▶ What you need to do
With pictures omitted, the line containing "Given: Open More feeds link" and all later lines of the records below are to be restated word for word.

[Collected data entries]
►
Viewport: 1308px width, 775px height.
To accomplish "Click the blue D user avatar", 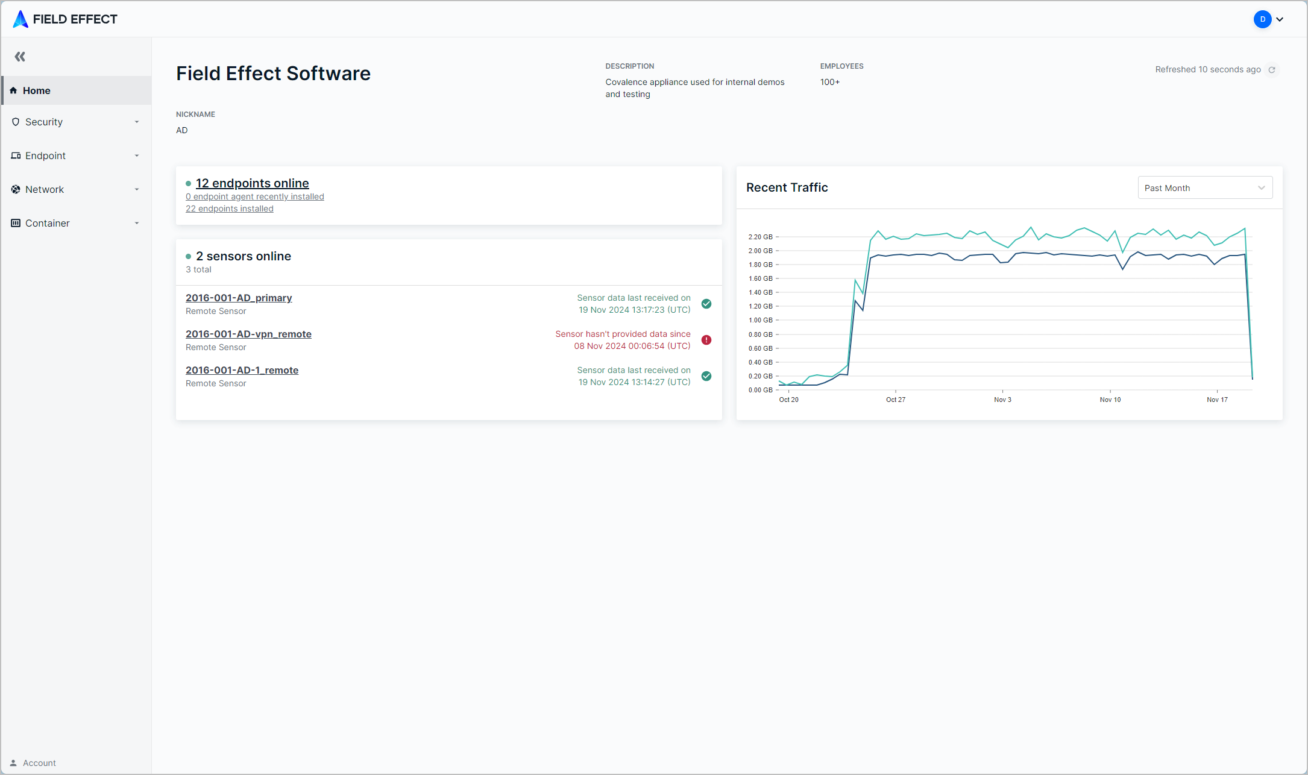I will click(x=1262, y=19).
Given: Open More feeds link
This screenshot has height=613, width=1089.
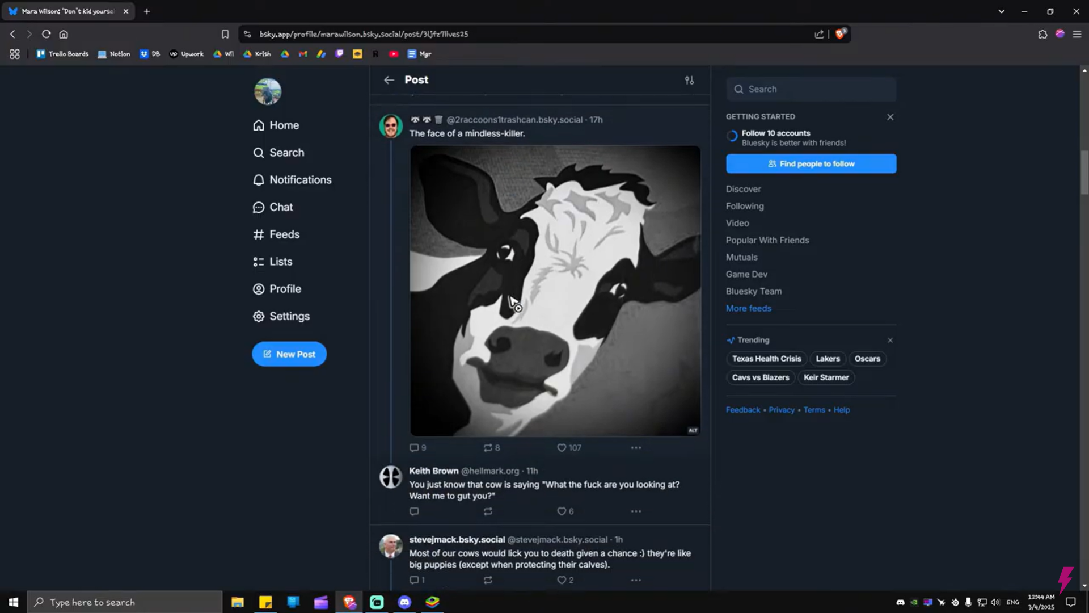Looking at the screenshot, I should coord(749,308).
◄
▶ Your response
Given: Open More feeds link
This screenshot has height=613, width=1089.
Looking at the screenshot, I should coord(749,308).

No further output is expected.